··· Supplied records
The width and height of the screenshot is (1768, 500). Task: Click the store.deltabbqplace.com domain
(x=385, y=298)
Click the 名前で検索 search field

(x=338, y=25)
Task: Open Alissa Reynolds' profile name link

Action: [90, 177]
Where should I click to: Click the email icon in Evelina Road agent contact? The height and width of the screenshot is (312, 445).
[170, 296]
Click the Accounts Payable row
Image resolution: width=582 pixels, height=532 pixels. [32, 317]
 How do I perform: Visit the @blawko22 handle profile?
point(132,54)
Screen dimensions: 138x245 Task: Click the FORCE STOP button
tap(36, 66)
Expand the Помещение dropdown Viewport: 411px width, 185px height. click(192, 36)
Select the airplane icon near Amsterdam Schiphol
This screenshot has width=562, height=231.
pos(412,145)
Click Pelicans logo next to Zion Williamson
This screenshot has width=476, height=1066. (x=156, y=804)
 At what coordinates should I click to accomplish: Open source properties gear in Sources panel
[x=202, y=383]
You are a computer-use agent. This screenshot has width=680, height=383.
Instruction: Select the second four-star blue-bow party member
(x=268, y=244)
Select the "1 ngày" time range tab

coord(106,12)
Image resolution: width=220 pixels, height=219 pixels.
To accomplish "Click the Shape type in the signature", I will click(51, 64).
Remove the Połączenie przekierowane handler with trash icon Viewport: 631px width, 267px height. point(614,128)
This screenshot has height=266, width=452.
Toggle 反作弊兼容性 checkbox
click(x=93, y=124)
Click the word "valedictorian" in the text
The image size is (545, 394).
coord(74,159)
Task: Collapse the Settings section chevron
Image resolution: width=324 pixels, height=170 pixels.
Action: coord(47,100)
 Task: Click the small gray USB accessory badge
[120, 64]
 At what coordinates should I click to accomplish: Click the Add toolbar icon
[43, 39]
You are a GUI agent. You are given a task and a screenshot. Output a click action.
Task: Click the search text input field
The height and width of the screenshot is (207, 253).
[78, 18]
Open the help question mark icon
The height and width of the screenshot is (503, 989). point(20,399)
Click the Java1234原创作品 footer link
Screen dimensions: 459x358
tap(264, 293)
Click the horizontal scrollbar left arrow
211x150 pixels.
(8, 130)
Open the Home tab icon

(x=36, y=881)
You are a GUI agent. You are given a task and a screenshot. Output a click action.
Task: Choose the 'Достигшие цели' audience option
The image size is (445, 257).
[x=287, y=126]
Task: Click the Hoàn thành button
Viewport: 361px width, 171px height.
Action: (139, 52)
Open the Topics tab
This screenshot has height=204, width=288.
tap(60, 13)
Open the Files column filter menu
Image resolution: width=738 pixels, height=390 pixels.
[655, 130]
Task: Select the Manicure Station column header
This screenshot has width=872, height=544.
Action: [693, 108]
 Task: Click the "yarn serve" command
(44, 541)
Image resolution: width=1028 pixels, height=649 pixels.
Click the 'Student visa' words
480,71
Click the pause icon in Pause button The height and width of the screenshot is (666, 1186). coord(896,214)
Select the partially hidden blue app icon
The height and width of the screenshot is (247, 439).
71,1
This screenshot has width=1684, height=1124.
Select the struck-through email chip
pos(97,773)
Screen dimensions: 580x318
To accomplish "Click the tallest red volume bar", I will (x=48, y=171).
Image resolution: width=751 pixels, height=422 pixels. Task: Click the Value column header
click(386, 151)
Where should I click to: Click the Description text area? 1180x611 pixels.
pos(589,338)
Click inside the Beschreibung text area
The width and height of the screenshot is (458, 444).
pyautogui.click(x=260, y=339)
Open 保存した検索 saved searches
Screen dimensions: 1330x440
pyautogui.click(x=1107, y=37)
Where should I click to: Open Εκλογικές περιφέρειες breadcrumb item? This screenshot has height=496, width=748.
······
How to complete this task » The material above should be returned exactly, in full.

Task output »
The width and height of the screenshot is (1768, 500). Task: Click the store.deltabbqplace.com domain
(x=385, y=298)
Click the 名前で検索 search field

(x=338, y=25)
Task: Open Alissa Reynolds' profile name link

Action: [90, 177]
Where should I click to: Click the email icon in Evelina Road agent contact? The height and width of the screenshot is (312, 445).
[170, 296]
Click the Accounts Payable row
Image resolution: width=582 pixels, height=532 pixels. [32, 317]
 How do I perform: Visit the @blawko22 handle profile?
point(132,54)
Screen dimensions: 138x245 Task: Click the FORCE STOP button
tap(36, 66)
Expand the Помещение dropdown Viewport: 411px width, 185px height. click(192, 36)
Select the airplane icon near Amsterdam Schiphol
This screenshot has width=562, height=231.
pos(412,145)
Click Pelicans logo next to Zion Williamson
This screenshot has width=476, height=1066. (x=156, y=804)
 At what coordinates should I click to accomplish: Open source properties gear in Sources panel
[x=202, y=383]
You are a computer-use agent. This screenshot has width=680, height=383.
Instruction: Select the second four-star blue-bow party member
(x=268, y=244)
Select the "1 ngày" time range tab

coord(106,12)
Image resolution: width=220 pixels, height=219 pixels.
To accomplish "Click the Shape type in the signature", I will click(51, 64).
Remove the Połączenie przekierowane handler with trash icon Viewport: 631px width, 267px height. point(614,128)
This screenshot has height=266, width=452.
Toggle 反作弊兼容性 checkbox
click(x=93, y=124)
Click the word "valedictorian" in the text
The image size is (545, 394).
coord(74,159)
Task: Collapse the Settings section chevron
Image resolution: width=324 pixels, height=170 pixels.
Action: coord(47,100)
 Task: Click the small gray USB accessory badge
[120, 64]
 At what coordinates should I click to accomplish: Click the Add toolbar icon
[43, 39]
You are a GUI agent. You are given a task and a screenshot. Output a click action.
Task: Click the search text input field
The height and width of the screenshot is (207, 253).
[78, 18]
Open the help question mark icon
The height and width of the screenshot is (503, 989). point(20,399)
Click the Java1234原创作品 footer link
Screen dimensions: 459x358
tap(264, 293)
Click the horizontal scrollbar left arrow
211x150 pixels.
(8, 130)
Open the Home tab icon

(x=36, y=881)
You are a GUI agent. You are given a task and a screenshot. Output a click action.
Task: Choose the 'Достигшие цели' audience option
The image size is (445, 257).
[x=287, y=126]
Task: Click the Hoàn thành button
Viewport: 361px width, 171px height.
Action: (139, 52)
Open the Topics tab
This screenshot has height=204, width=288.
tap(60, 13)
Open the Files column filter menu
Image resolution: width=738 pixels, height=390 pixels.
[655, 130]
Task: Select the Manicure Station column header
This screenshot has width=872, height=544.
Action: [693, 108]
 Task: Click the "yarn serve" command
(44, 541)
Image resolution: width=1028 pixels, height=649 pixels.
Click the 'Student visa' words
480,71
Click the pause icon in Pause button The height and width of the screenshot is (666, 1186). coord(896,214)
Select the partially hidden blue app icon
The height and width of the screenshot is (247, 439).
71,1
This screenshot has width=1684, height=1124.
Select the struck-through email chip
pos(97,773)
Screen dimensions: 580x318
To accomplish "Click the tallest red volume bar", I will (x=48, y=171).
Image resolution: width=751 pixels, height=422 pixels. Task: Click the Value column header
click(386, 151)
Where should I click to: Click the Description text area? 1180x611 pixels.
pos(589,338)
Click inside the Beschreibung text area
The width and height of the screenshot is (458, 444).
pyautogui.click(x=260, y=339)
Open 保存した検索 saved searches
Screen dimensions: 1330x440
pyautogui.click(x=1107, y=37)
Where should I click to: Open Εκλογικές περιφέρειες breadcrumb item? This screenshot has height=496, width=748.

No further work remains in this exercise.